I waited for a long time to write this post, so far a few close friends and our family knows about our little Cookie. While I wanted to share it with you all, there are a few parts of me that wanted this to be a secret because I was (and still am) scared, I didn’t want to make a big announcement, and then having something happens to us. But, the point of a community like this is to be able to share my life, the struggles, and the happy news too. 

After finding the right doctor and a full year of eating right, working out, controlling my hormonal changes and prayers it finally happened. I remember being so heartbroken every time I got my period. I remember stressing over not being able to get pregnant, to feel like my body was failing me and the thing I was meant to do as a woman. I dealt with the defeat of getting my period every 29 days on the dot while all I wanted was to stop it. I cried after every negative test, after every pregnancy announcement I saw, but God's plans worked just right. 

It was back in March when Jorge and I met with my doctor, and she asked us to give it another try before we start considering the alternatives.

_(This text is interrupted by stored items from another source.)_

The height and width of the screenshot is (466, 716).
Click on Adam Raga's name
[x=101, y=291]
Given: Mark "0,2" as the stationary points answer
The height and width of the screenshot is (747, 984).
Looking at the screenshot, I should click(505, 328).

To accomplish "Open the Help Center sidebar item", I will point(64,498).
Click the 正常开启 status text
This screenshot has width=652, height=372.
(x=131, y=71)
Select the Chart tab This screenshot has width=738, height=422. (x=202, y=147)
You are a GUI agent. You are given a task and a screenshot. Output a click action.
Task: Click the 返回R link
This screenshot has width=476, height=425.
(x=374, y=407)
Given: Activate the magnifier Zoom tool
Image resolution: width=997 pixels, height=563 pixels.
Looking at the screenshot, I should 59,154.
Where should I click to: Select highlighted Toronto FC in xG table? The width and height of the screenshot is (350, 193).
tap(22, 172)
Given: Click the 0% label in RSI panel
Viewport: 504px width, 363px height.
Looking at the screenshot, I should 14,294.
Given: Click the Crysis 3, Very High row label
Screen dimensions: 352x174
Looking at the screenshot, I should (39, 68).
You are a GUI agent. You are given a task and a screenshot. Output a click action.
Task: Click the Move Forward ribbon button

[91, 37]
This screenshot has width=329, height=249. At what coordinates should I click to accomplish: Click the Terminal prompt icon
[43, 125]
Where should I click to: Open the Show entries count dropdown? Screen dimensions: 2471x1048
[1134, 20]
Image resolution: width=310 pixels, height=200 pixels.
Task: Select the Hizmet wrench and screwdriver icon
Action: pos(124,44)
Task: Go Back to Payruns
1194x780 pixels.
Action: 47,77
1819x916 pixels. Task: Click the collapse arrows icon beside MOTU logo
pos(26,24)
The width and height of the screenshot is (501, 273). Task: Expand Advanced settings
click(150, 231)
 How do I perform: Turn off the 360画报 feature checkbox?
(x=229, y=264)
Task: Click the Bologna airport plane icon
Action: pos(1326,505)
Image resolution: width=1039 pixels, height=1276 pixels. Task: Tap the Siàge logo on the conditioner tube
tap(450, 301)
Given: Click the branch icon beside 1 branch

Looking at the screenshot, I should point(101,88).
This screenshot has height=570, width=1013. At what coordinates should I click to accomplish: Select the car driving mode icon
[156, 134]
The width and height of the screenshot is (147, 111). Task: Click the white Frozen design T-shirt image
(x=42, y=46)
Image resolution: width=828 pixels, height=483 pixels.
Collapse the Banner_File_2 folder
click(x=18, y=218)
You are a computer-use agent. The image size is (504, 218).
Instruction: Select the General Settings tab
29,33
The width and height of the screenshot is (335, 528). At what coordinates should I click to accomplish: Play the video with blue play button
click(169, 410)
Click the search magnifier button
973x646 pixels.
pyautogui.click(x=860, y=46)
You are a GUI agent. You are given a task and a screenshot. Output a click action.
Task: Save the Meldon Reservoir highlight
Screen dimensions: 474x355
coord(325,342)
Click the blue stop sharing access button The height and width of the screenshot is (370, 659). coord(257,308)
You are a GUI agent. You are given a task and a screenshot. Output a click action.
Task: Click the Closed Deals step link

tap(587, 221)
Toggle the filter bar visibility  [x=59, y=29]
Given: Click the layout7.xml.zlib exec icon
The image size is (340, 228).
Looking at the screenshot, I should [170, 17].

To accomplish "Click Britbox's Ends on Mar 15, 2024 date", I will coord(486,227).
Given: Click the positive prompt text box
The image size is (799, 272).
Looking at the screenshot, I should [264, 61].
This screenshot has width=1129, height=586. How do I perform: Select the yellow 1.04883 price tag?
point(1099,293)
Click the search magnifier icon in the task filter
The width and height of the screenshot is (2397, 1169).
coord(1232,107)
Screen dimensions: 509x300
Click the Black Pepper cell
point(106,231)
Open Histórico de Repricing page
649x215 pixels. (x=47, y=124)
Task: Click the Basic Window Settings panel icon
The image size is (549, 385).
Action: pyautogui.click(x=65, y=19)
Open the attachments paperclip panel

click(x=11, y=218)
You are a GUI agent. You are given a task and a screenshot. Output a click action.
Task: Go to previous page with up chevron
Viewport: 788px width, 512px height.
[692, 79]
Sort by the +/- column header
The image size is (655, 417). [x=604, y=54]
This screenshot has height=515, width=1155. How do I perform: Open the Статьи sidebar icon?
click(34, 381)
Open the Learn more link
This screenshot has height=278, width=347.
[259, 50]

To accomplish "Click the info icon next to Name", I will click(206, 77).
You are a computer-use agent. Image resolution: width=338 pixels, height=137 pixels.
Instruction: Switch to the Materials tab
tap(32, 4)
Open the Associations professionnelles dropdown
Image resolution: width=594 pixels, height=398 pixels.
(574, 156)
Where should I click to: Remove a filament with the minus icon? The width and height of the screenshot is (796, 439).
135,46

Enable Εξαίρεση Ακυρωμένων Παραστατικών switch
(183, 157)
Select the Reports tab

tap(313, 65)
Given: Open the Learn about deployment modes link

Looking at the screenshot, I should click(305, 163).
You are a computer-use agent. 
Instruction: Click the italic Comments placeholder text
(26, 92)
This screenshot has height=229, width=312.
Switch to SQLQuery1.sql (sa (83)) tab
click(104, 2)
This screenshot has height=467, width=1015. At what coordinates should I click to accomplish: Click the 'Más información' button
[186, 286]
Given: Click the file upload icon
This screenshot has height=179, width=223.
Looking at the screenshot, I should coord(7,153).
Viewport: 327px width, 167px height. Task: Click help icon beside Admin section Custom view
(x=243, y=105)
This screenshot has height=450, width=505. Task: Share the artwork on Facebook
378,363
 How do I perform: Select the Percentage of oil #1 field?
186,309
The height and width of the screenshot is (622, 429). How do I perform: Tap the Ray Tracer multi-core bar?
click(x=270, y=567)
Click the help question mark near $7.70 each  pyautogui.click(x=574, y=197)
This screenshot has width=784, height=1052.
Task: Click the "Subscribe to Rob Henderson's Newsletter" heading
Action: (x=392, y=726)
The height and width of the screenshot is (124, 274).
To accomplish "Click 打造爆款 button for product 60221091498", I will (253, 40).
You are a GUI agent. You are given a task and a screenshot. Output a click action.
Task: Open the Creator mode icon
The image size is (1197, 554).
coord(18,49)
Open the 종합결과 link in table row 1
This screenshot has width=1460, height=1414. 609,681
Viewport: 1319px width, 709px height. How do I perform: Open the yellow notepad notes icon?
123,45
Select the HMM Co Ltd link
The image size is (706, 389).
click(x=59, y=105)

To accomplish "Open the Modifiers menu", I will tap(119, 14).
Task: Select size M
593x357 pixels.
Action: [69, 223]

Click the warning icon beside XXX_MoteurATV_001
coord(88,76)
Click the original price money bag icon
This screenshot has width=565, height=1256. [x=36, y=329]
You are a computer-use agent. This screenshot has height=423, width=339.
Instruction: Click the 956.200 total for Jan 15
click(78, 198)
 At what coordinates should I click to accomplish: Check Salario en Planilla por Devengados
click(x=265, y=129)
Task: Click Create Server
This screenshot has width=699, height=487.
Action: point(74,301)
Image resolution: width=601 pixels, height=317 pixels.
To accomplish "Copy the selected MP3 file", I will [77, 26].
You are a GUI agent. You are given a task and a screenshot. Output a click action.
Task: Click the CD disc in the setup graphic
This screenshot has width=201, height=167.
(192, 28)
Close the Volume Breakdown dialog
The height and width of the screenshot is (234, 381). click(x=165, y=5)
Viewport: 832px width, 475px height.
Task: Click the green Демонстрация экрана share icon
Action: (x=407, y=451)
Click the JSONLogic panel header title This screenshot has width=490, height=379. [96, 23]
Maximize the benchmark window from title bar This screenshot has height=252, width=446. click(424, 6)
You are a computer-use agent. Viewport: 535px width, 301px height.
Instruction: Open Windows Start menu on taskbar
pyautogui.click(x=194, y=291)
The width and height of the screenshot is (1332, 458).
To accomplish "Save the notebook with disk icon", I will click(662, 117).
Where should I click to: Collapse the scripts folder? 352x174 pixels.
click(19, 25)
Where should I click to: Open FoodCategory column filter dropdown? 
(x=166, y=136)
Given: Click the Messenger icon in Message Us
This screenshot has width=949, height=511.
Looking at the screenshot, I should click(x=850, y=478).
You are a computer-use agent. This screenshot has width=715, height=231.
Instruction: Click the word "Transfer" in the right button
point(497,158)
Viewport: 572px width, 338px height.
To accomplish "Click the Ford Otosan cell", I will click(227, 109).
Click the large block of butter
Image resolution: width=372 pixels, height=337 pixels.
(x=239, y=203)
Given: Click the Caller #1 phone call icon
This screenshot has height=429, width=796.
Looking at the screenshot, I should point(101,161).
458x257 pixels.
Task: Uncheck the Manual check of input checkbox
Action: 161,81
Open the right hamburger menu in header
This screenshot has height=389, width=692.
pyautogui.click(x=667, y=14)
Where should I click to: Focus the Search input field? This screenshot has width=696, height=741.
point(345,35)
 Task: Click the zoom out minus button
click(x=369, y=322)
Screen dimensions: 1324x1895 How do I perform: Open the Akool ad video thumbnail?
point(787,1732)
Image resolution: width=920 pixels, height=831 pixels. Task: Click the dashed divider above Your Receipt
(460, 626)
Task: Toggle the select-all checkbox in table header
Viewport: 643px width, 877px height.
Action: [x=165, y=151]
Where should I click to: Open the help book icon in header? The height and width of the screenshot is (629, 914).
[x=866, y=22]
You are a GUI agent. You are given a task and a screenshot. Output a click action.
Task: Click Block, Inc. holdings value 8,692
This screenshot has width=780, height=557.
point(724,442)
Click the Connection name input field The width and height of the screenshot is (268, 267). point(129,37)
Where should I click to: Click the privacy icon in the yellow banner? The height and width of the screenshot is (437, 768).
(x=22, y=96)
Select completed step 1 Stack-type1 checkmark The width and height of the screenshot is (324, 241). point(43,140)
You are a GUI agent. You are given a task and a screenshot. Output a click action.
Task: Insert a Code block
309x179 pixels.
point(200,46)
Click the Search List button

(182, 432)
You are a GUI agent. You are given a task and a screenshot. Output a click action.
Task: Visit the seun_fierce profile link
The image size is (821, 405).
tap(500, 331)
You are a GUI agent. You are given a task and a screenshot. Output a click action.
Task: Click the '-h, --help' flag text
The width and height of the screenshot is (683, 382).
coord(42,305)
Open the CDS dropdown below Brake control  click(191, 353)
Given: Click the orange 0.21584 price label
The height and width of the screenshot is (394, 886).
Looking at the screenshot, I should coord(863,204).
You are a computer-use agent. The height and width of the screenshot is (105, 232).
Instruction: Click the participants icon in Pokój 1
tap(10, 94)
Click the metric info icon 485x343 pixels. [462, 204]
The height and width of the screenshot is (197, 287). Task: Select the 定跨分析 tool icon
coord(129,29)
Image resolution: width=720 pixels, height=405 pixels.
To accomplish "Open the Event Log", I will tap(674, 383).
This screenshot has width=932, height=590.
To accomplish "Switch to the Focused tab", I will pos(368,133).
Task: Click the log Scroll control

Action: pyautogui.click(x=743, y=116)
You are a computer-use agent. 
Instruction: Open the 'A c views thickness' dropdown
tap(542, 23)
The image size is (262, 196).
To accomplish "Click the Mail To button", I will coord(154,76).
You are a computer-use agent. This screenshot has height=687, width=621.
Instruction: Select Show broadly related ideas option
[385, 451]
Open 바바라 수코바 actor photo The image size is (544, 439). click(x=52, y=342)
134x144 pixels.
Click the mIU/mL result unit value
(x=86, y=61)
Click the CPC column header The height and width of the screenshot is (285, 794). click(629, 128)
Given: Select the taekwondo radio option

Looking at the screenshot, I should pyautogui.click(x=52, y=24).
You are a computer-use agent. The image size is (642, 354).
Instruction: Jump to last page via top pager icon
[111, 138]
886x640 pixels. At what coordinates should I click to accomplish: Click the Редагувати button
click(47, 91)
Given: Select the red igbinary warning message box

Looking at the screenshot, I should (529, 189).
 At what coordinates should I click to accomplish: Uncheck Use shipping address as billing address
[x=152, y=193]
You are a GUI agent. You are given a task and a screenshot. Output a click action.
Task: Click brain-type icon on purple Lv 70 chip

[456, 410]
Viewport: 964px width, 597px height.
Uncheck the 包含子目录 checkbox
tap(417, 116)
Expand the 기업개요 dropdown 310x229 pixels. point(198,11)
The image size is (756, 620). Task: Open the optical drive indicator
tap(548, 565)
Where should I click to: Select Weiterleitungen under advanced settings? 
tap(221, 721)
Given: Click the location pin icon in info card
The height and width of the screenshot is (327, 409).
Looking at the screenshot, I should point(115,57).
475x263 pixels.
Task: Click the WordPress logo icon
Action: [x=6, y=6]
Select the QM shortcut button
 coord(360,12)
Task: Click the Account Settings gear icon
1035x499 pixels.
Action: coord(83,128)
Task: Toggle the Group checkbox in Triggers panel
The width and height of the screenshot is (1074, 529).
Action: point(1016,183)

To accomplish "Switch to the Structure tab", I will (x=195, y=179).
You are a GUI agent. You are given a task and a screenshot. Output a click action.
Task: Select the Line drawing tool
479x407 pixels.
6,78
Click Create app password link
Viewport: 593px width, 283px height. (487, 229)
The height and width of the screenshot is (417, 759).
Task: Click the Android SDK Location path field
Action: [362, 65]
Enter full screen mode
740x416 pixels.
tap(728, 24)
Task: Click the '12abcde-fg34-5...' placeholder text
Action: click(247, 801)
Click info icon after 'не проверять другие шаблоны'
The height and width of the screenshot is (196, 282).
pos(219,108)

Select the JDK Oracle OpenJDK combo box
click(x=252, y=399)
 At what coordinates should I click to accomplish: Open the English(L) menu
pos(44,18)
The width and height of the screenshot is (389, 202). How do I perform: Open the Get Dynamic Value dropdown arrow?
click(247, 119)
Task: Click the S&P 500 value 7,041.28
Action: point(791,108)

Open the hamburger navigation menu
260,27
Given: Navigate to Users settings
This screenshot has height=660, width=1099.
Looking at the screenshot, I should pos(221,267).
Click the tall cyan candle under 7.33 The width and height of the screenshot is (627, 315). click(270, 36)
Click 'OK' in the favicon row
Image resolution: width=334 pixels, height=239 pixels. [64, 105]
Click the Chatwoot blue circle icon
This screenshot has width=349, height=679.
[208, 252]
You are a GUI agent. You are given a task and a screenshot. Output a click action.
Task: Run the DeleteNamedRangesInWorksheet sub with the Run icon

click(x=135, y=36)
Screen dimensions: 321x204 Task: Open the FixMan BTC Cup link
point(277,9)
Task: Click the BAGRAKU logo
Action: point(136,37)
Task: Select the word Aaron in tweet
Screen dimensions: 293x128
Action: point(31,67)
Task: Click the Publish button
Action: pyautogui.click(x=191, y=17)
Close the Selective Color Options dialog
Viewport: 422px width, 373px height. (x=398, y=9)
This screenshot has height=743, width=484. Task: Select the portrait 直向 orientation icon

Let's face it, the trying to make a baby is the best part. 
My doctor  told me “you need to be less stressed, less tense to make this happen.”  Well, she was right, I quit a job that made me miserable and kept eating, working out and being thankful for this body as much as I could, then my period went missing. I didn't want to take a pregnancy test because it felt like it wasn't going to happen this time, but Jorge didn't give up. Every day he asked, "did you take the test?" and nope, not wasting another one just to get my period shortly after that and just be miserable once more.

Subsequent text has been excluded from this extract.